Larouche a alors communiqué avec La Presse par écrit.

« En 40 ans d’expérience, je croyais avoir tout vu. Mais finalement, non. Voir son athlète échouer à un test antidopage est une grande surprise et par le fait même une terrible déception, a-t-il soutenu. Pour ces raisons, j’ai décidé de rompre ma relation de travail avec Jean Pascal. »

L’entraîneur affirmait avoir été atterré par les récents évènements.

« Le sport est un véhicule d’émotions diverses. Même si on veut se préparer à vivre celles souhaitées, celles rêvées, parfois, rarement, on a la surprise de notre vie. Tel était mon cas, le 28 mai dernier. Se voir refuser la participation à un combat que nous préparions en équipe depuis six mois fut, pour moi, un choc inimaginable. »

Le croit-il ou pas ?

Ces dernières semaines, différents tests de la Voluntary Anti-Doping Association (VADA) ont révélé la présence d’épitrenbolone, de drostanolone, de métabolite A de la drostanolone et un taux trop élevé d’érythropoïétine (EPO) dans des échantillons du boxeur québécois. Son combat revanche du 6 juin contre Badou Jack avait ainsi été annulé.

Il y a dix jours, Pascal a été dépouillé de son titre de champion des mi-lourds par la WBA et suspendu six mois.

Après coup, il avait réagi ainsi par communiqué : « J’ai laissé tomber mes partisans, ma famille et mon équipe. Je suis sincèrement désolé. Je sais que les gens ne croiront pas ce que j’ai à dire. […] Je n’ai jamais pris délibérément de substances illégales, mais je suis responsable de ce que je consomme. »

Stéphan Larouche, lui, a-t-il cru ce que son boxeur lui a raconté ?

En entrevue, il ne répondra jamais non. Ni oui, d’ailleurs. Il répètera plutôt qu’il laissait Pascal parler quand il en était question. Et que tout ce qui touche de près ou de loin au dopage l’indiffère totalement.

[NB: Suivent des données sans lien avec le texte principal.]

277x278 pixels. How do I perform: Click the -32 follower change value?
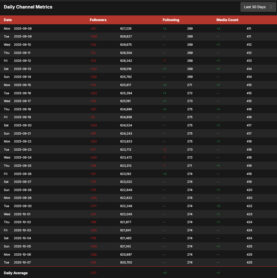92,117
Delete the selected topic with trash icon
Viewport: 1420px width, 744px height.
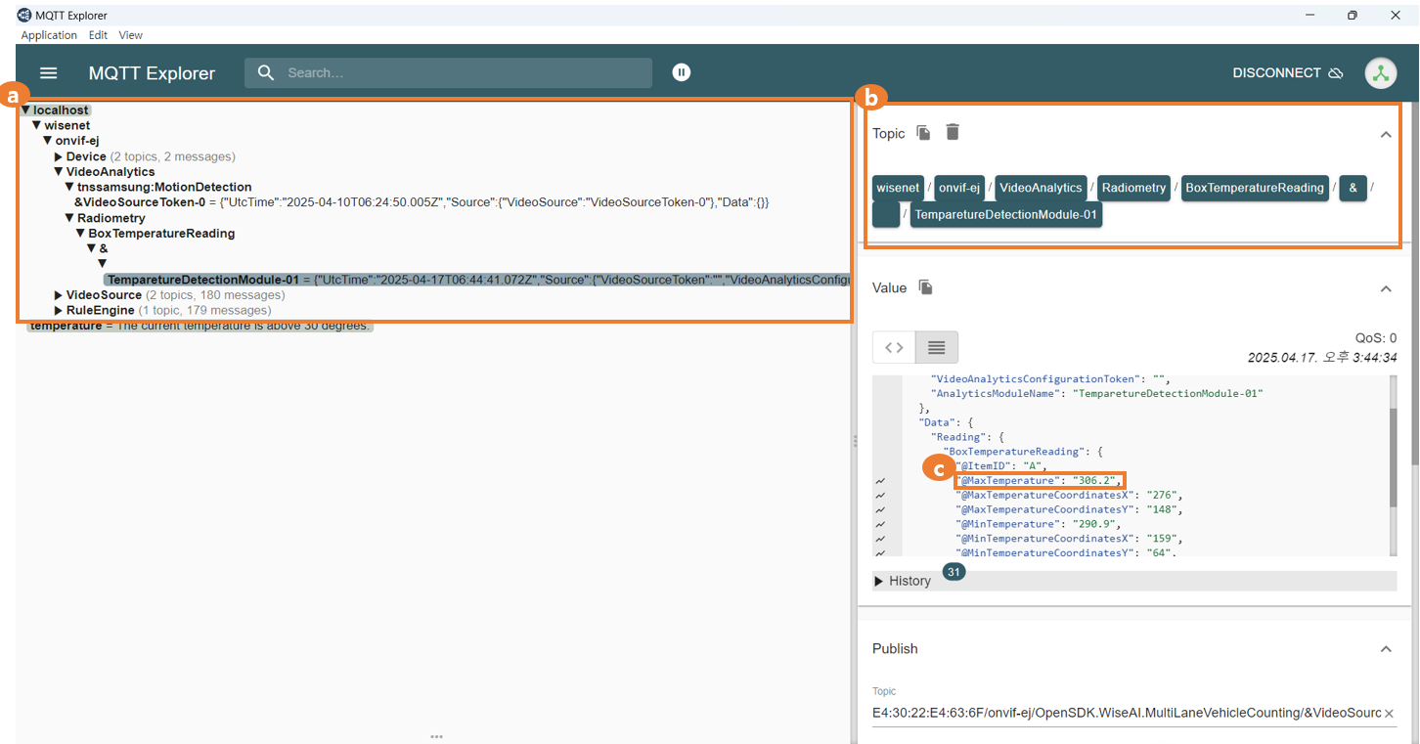click(953, 132)
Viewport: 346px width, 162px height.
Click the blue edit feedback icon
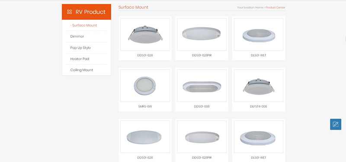pos(336,124)
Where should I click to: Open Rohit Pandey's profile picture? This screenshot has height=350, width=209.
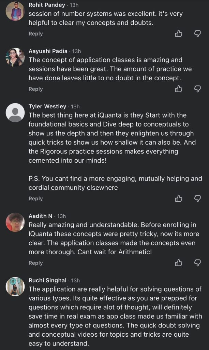pyautogui.click(x=15, y=11)
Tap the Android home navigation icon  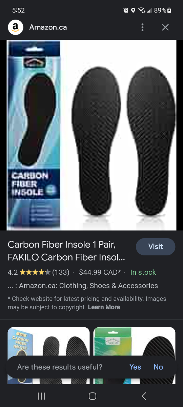[x=92, y=396]

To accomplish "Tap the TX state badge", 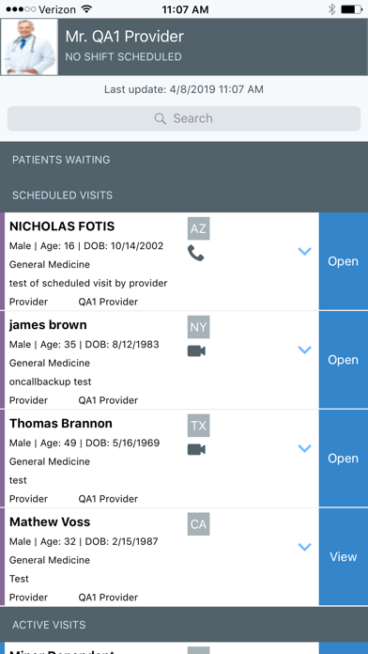I will [198, 426].
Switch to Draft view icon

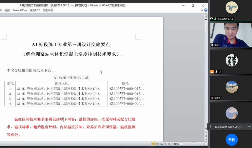pyautogui.click(x=169, y=144)
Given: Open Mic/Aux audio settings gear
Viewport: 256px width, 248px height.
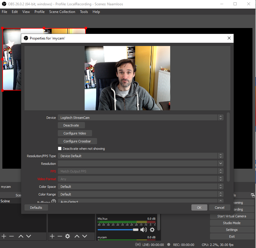Looking at the screenshot, I should tap(152, 230).
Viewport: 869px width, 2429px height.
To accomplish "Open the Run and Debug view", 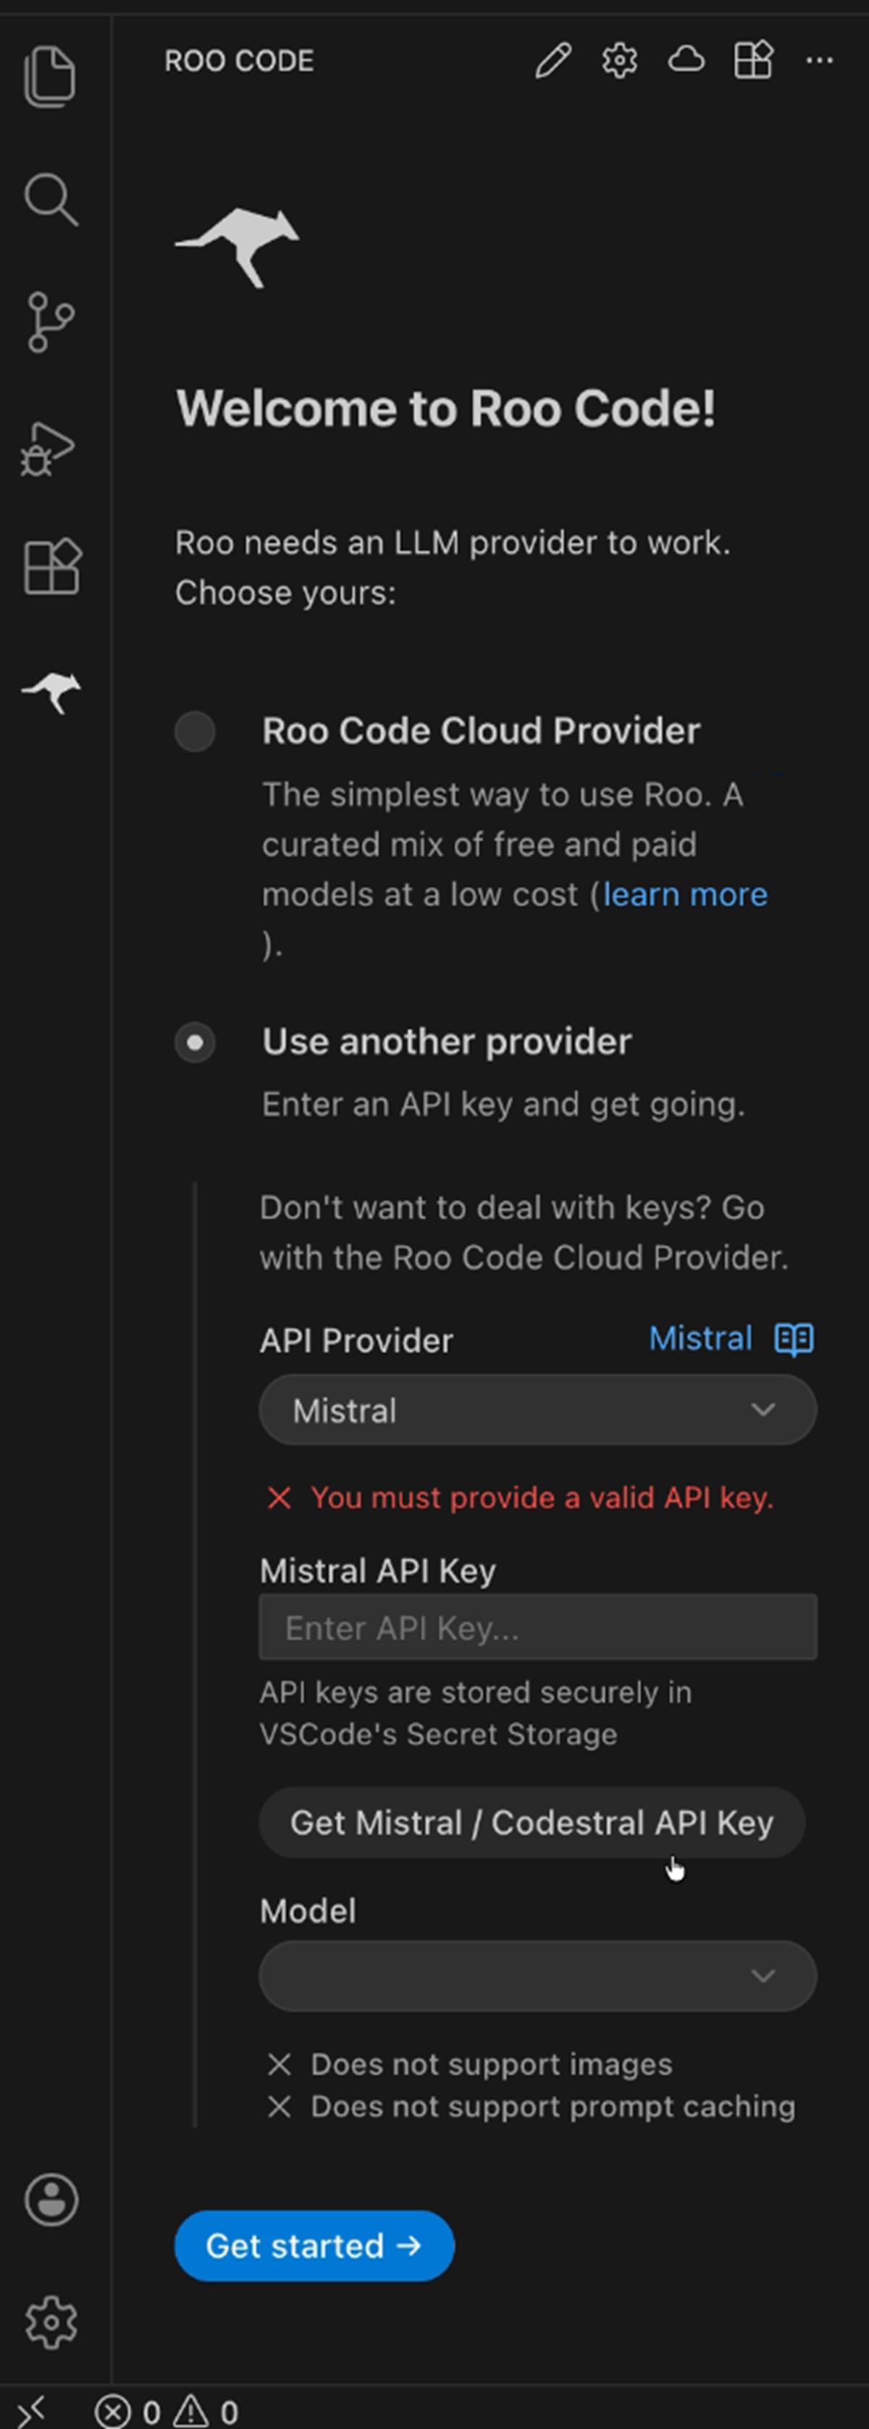I will click(x=49, y=449).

« Bien honnêtement, je ne connais pas ça, et ça ne m’intéresse pas du tout. Je lui ai dit de ne même pas m’en parler. Moi, je connais les jabs, les crochets de gauche, les mains droites. Ma spécialité, c’est la boxe, et j’ai toujours pensé que tu n’as pas besoin de te doper pour être un bon boxeur. C’est 36 minutes de travail avec 11 minutes de repos. Ce n’est pas si dramatique que ça. Et on n’est pas dans des sports où ça prend des masses musculaires astronomiques, même au contraire. Donc, moi, j’ai tout le temps cru à l’entraînement, au développement des habiletés, de la vitesse, de la force, de la répétition des mouvements, créer des automatismes. C’est comme ça que tu deviens un champion. Le reste, ça ne m’intéresse pas une minute », lance-t-il d’un trait.

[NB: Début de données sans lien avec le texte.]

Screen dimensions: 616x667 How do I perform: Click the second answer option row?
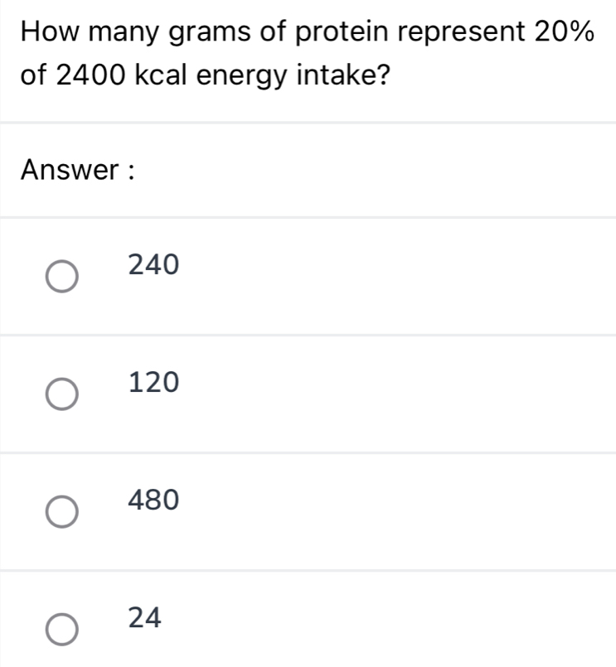tap(307, 391)
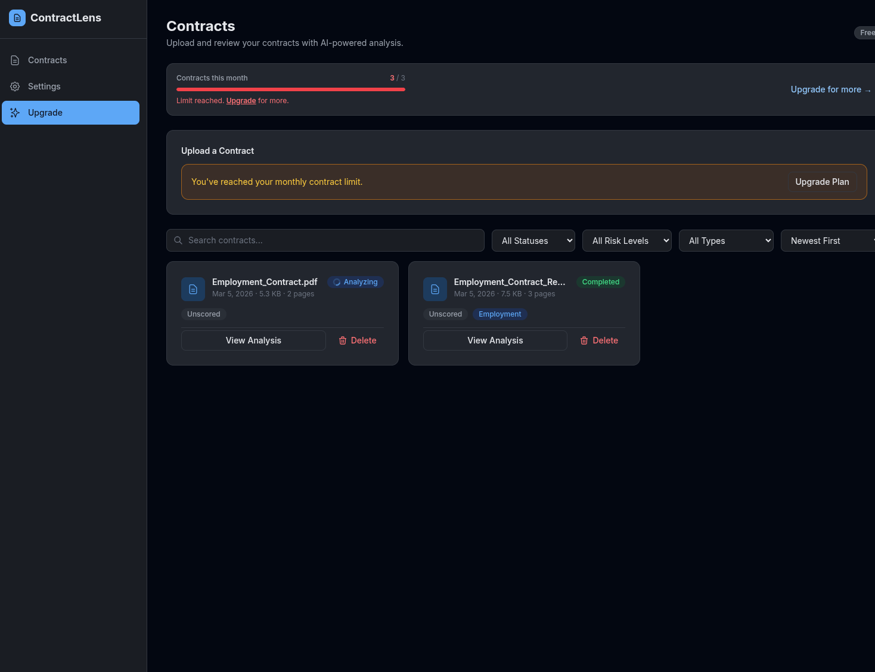Click the Upgrade sparkle icon in sidebar
The image size is (875, 672).
(15, 113)
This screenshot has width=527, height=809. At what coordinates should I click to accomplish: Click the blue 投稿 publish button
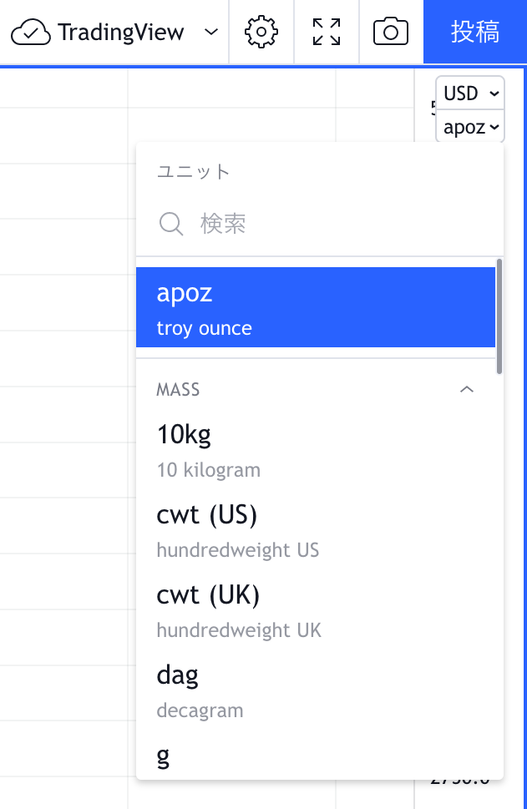pos(474,33)
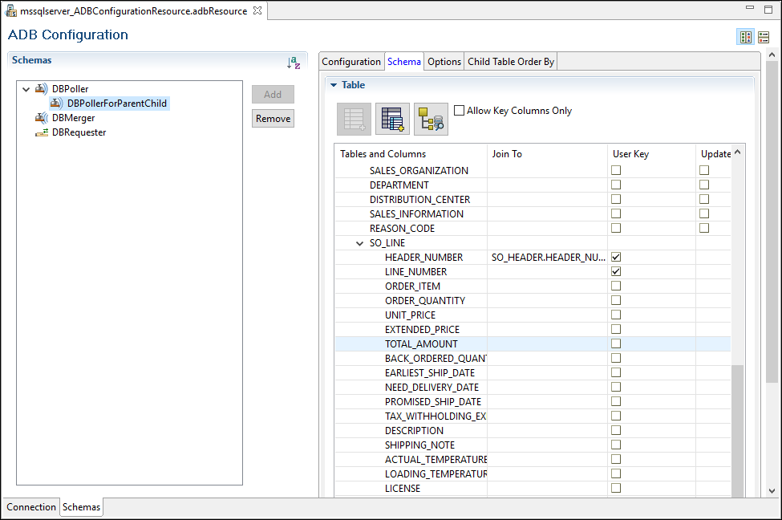The height and width of the screenshot is (520, 782).
Task: Click the browse database tree icon
Action: click(431, 120)
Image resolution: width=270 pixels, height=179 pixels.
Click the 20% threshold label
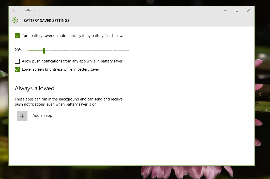pyautogui.click(x=18, y=50)
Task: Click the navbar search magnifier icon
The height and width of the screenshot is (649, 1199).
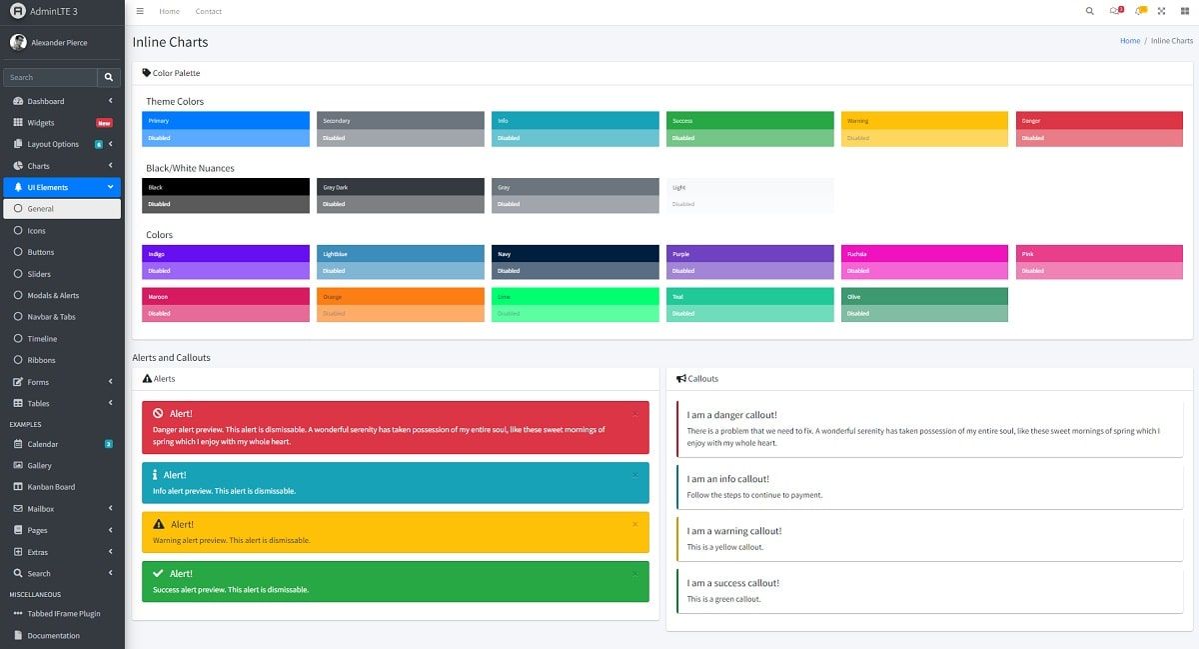Action: click(1088, 11)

On insiste un peu… Le croit-il ou pas ?

« Ça ne m’intéresse pas, je vais me consacrer à la boxe. On a eu une belle ride ensemble, et j’aime mieux finir ça de même. »

Un commentaire « assassin »

Dans le gym, Stéphan Larouche n’avait pas vu de différences entre le Jean Pascal qu’il entraînait depuis cinq ans — sept combats — et celui des six derniers mois. Un très long camp, dû aux tergiversations incessantes du clan adverse.

« Non, zéro. Il était standard. C’est un gars qui est physiquement quand même prédisposé à bien paraître, son corps réagit bien à l’entraînement. »

Non, je n’ai vu aucun changement chez lui.

Stéphan Larouche

Dans la même veine, il est également catégorique sur un autre point : il n’a pas été témoin d’une injection qu’aurait administrée le préparateur physique de Jean Pascal à son boxeur.

« Jamais, jamais, jamais, affirme-t-il. Et je ne pense pas que j’aurais aimé voir ça, donc c’est peut-être mieux de même. »

Rappelons que toutes les substances pour lesquelles l’ex-champion québécois a été pris en délit doivent être injectées. Mais la vitamine B12, notamment, l’est aussi. Le boxeur avait congédié son préparateur physique dès l’annonce des résultats positifs aux stéroïdes anabolisants, le 29 mai. Ceux à l’EPO ont été connus ultérieurement.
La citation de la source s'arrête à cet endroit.